330 Jugendliche aus Glane unterwegs Cityspiele in Quakenbrück ohne GPS und Geocaching

Von Bernard Middendorf


Quakenbrück. Eine wahre Invasion, aber keinesfalls eine Plage erlebte am Samstag das Zentrum der Burgmannstadt: Mehr als 300 Jugendliche „überschwemmten“ binnen Minuten Marktplatz, Lange Straße und angrenzende Areale, alle trotz der Tropenhitze gut gelaunt, etliche fantasievoll kostümiert, einige sogar auf Stelzen.

Wer neugierig wurde und nachhakte, bekam prompt Auskunft: Die Schüler waren Bewohner eines Zeltdorfes am Schützenplatz in Badbergen – organisiert vom Team der Kolpingfamilie Glane. Der Lagerleiter macht sich per Megafon bemerkbar. „Wir sind mit 330 Jugendlichen hier“, verrät Betreuer Justin Kemper. Da keimt beinahe der Verdacht auf, dass bestimmte Jahrgänge des Bad Iburger Vororts wohl komplett ausgereist sein müssen: Genau 3237 Einwohner wurden dort bei der letzten Volkszählung ermittelt.

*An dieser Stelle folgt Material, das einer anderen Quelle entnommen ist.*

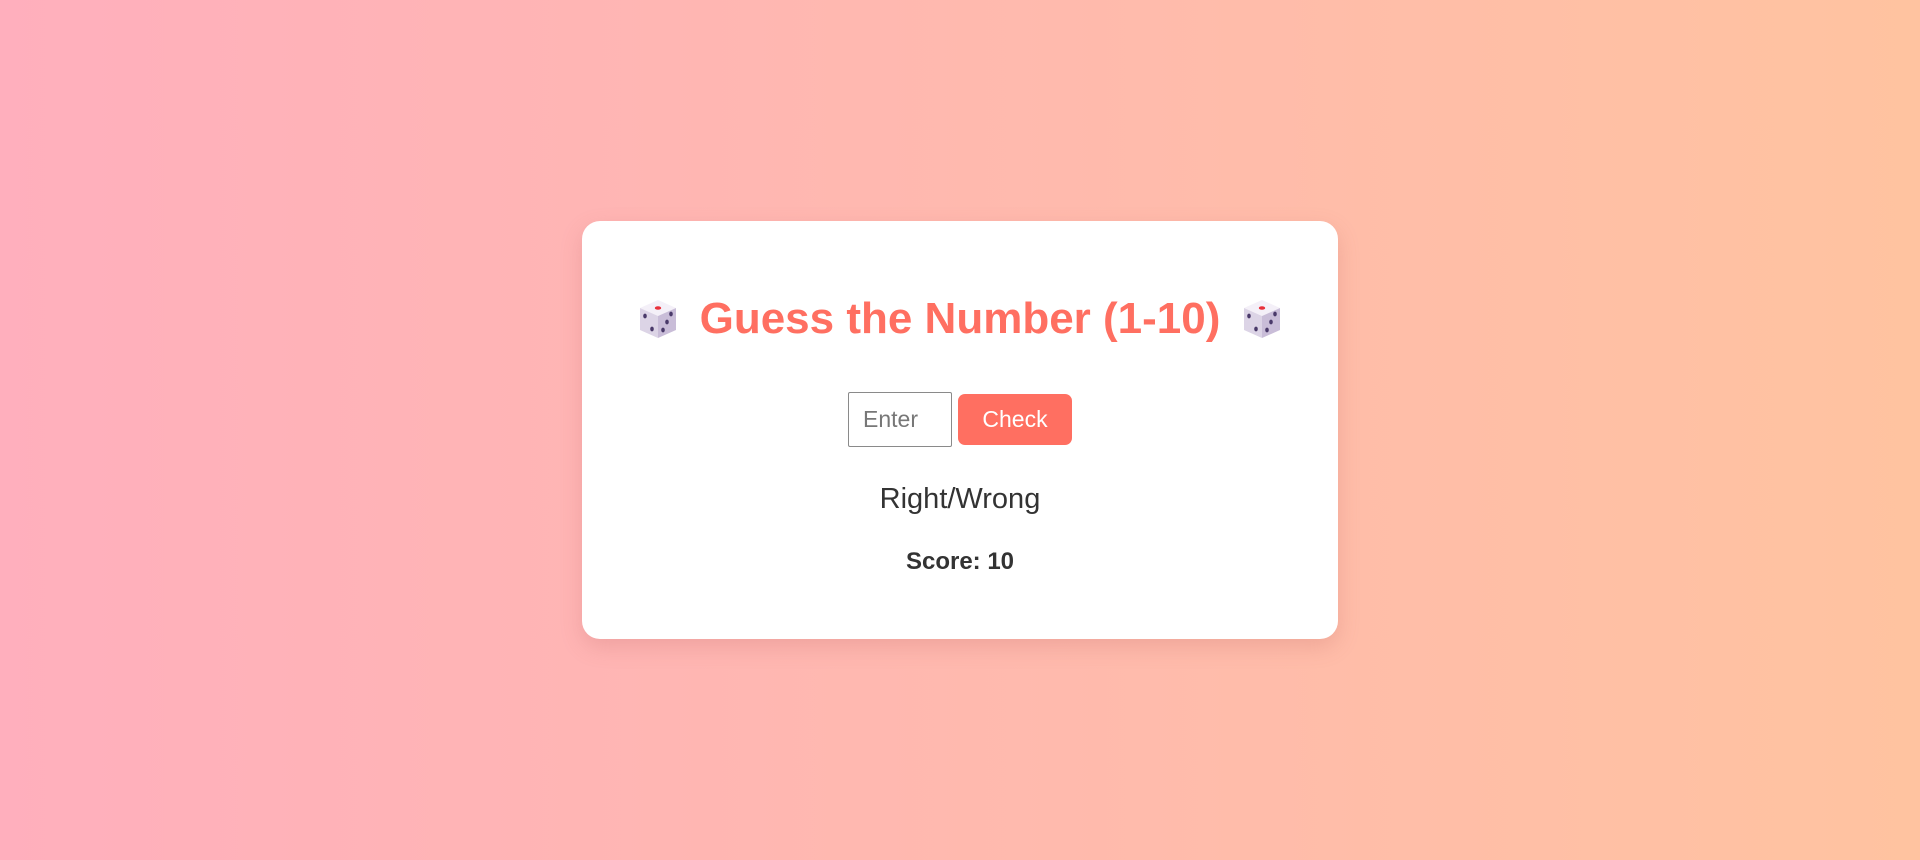  I want to click on page-title: Guess the Number (1-10), so click(960, 318).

Auf der Suche nach des Rätsels Lösung

Laut, locker und lebhaft, aber trotzdem rücksichtsvoll geht es zu, als die Jugendlichen ausschwärmen zu einem City-Spiel, das ganz ohne digitale Technik auskommt. Sie müssen gemeinsam verkleidete Lagerbewohner aufspüren und ihnen Informationen abjagen, die nur zusammengesetzt einen Sinn ergeben – und die Chance auf Preise eröffnen. Da steigen Erinnerungen an Schnitzeljagd oder Schatzsuche hoch.

Acht Tage ohne Handy

Das macht spürbar Spaß, auch wenn dahinter keine ortsbasierten Spiele wie Pokemon Go oder Geocaching stecken. „Smartphones durften wir nicht mitnehmen, das war vorher Bedingung“, erzählt Jule, die mit Freundinnen ihre Füße im Becken des Europabrunnens kühlt. Acht lange Tage ohne Handy – kann man das wirklich überleben? „Das geht ganz gut, weil niemand eins dabei hat“, kommt spontan die Antwort. Ein Modell, das sicherlich auch für andere Vereine, Ausflugs- oder Urlaubsgruppen einen Versuch wert wäre – übrigens nicht nur für jugendliche Teilnehmer.